Finding a mortgage for a property in the same country you reside is stressful enough, so imagine how much worse it could be if you needed to obtain a mortgage for a property overseas. This is where expat mortgages come into play. What exactly is an expat mortgage, I hear you ask. An expat mortgage is a mortgage solution provided to persons who wish to purchase a property in a jurisdiction of which they are non-resident or non-domiciled.
Residency is defined as the place you live in on a normal day-to-day basis. Domicile is essentially your country of origin, so if I am born in England and live in England then my domicile is English. However if I was born in England, move to Australia, cut all ties with England and never return to England to reside then my domicile could change to Australian. If I did return to England then my domicile would still be English. Make sure you speak to a professional tax adviser before taking any sort of actions that may involve residency and domicile considerations.
So how do expat mortgages work? As a simplified explanation, there are two types of expat mortgages, one where I am looking to leave a country and require a mortgage in a new jurisdiction, and one where I am looking to return to a country after I have finished working overseas. They both work along the same lines though, a mortgage is provided to you and secured against the new property you have bought. You then repay your mortgage amounts and when you return/move to your new country of residence you will have a home waiting for you to live in.
It’s not as easy as it sounds though; on a normal straightforward mortgage the minimum deposit usually required is 10%, but on expat mortgages it is 25%. Then as touched on before, there are the taxation implications of owning property in separate jurisdictions meaning not only will you need to pay for tax advice but you may need to pay two sets of tax as well.
This tends to be the reason why expat mortgages are more popular among expatriate workers in lucrative fields such as finance, law, and oil. However do not be put off by this, if you are able to save for a sufficient deposit and are in a position where you could afford the associated mortgage and costs then looking at a buy to let expat mortgage could be the solution for you.
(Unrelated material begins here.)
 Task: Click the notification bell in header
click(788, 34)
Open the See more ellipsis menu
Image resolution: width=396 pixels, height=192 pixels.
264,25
If you can afford the other related costs associated with owning an overseas property, then letting it out to a tenant will bring in an extra income that you could use to reduce your expenses on said property. Be careful though as it is likely it would be classified as income, so this would be another point to check with your tax adviser. Still, a great solution as you earn that extra money, and then you still have a home to move into for when you return to the country, simply do not renew the lease on your house, or if it’s an emergency you can always give your tenants due notice. Make sure your mortgage provider is aware from the outset if you are looking for a buy to let expat mortgage as they can have a different set of conditions.